_DOCUMENT TEXT_
╭──

The spotlight has been shining on Ivan Rakitic with uncommon intensity in the last few days. Barcelona play Sevilla in the European Super Cup tonight and as a former Sevilla captain – who also married the first woman in Seville to serve him a cup of coffee – he has replaced Lionel Messi, Neymar and Luis Suarez as the centre of attention.
“It’s a story that I could sell to Hollywood,” he says of his first meeting with wife Raquel Mauri. “It was my first night in the club hotel in Seville and I couldn’t sleep because I knew the following day I had the medical and the contract signing so I went to the hotel bar for a coffee with my brother.
“The woman who is now my wife was serving. There were still four days left of the transfer market. Another team called and were prepared to provide a private plane for me to go and sign for them. I said to my brother: ‘No, I’ve given my word to the Sevilla president. I’m going to sign the contract tomorrow and I’m going to marry that waitress’.”
He was as good as his word, although it took three months of wooing before she agreed even to go out with him. “I would go to the bar every single day,” he says. “Always ordering a coffee and an orange Fanta because it was all I knew how to ask for in Spanish.”
The couple married in 2013 and renewed vows this summer before a honeymoon in the Maldives, although Rakitic spent much of it in the hotel gym preparing for the new season. “I took her somewhere she could have a good time so that I could train. I want to take full advantage of this opportunity that we have.”

╰──

_MATERIAL SUPPLIED_
╭──

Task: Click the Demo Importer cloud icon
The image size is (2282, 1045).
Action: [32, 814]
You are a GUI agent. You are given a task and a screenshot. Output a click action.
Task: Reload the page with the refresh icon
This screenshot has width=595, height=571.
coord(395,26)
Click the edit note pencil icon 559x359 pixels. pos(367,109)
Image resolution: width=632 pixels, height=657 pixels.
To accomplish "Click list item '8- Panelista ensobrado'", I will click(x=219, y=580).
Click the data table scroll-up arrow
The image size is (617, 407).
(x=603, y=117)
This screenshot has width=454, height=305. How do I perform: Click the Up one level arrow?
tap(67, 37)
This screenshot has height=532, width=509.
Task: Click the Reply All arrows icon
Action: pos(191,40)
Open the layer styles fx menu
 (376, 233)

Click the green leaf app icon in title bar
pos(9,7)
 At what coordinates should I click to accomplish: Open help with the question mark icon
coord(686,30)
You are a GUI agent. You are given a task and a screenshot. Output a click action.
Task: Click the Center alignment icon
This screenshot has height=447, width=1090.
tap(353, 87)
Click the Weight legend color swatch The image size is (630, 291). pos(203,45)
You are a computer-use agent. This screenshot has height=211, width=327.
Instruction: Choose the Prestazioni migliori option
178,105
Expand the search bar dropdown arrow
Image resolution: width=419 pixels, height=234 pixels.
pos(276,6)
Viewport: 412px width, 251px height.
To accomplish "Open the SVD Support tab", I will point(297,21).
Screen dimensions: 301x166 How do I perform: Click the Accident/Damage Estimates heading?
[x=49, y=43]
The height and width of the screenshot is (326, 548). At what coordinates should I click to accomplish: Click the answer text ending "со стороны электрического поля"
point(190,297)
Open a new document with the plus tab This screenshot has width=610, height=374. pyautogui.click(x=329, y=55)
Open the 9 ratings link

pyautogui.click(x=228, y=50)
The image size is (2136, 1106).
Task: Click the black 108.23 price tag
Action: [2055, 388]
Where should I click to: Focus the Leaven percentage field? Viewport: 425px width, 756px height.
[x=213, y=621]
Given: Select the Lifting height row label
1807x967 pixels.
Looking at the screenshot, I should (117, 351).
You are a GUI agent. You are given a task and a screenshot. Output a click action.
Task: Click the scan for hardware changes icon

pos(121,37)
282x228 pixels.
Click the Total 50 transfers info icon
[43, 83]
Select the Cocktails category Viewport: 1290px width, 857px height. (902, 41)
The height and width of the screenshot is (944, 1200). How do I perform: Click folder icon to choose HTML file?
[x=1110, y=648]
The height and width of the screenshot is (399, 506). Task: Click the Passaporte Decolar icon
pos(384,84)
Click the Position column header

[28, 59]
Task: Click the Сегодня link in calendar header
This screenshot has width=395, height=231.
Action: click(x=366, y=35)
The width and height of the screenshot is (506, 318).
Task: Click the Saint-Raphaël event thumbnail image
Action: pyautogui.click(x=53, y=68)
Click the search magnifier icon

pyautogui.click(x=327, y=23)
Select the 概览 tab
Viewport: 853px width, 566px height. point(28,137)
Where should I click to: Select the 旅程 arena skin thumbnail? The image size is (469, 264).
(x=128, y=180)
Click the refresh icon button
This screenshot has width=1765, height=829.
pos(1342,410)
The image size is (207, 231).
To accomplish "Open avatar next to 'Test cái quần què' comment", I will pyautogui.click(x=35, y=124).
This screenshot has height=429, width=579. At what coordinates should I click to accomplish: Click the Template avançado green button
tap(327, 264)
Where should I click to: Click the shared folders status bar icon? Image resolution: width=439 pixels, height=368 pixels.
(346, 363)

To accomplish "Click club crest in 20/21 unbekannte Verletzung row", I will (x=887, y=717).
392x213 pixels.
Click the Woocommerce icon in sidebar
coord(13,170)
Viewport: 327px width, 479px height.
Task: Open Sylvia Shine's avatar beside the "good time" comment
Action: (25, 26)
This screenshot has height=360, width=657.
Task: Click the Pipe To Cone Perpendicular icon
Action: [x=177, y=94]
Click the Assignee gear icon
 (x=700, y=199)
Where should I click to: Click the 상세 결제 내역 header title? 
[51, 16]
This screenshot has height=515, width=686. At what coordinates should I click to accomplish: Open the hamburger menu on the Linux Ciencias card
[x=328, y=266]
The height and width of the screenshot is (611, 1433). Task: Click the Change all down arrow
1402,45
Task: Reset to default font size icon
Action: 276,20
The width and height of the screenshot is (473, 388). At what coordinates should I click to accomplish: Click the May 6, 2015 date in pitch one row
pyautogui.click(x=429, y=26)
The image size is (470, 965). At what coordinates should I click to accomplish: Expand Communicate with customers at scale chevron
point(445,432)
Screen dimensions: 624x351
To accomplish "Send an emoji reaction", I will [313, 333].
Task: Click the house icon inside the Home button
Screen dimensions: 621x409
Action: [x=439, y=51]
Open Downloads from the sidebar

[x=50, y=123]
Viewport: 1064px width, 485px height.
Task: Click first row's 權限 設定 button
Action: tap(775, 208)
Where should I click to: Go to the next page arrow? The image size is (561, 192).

╰──

_EXERCISE DESCRIPTION_
Reproduce the Ivan Rakitic article word for word, starting with "The spotlight has" and going on through "with my brother.". Rely on the Ivan Rakitic article alone, setting the material aside.

_REPLY TO THE EXERCISE_
The spotlight has been shining on Ivan Rakitic with uncommon intensity in the last few days. Barcelona play Sevilla in the European Super Cup tonight and as a former Sevilla captain – who also married the first woman in Seville to serve him a cup of coffee – he has replaced Lionel Messi, Neymar and Luis Suarez as the centre of attention.
“It’s a story that I could sell to Hollywood,” he says of his first meeting with wife Raquel Mauri. “It was my first night in the club hotel in Seville and I couldn’t sleep because I knew the following day I had the medical and the contract signing so I went to the hotel bar for a coffee with my brother.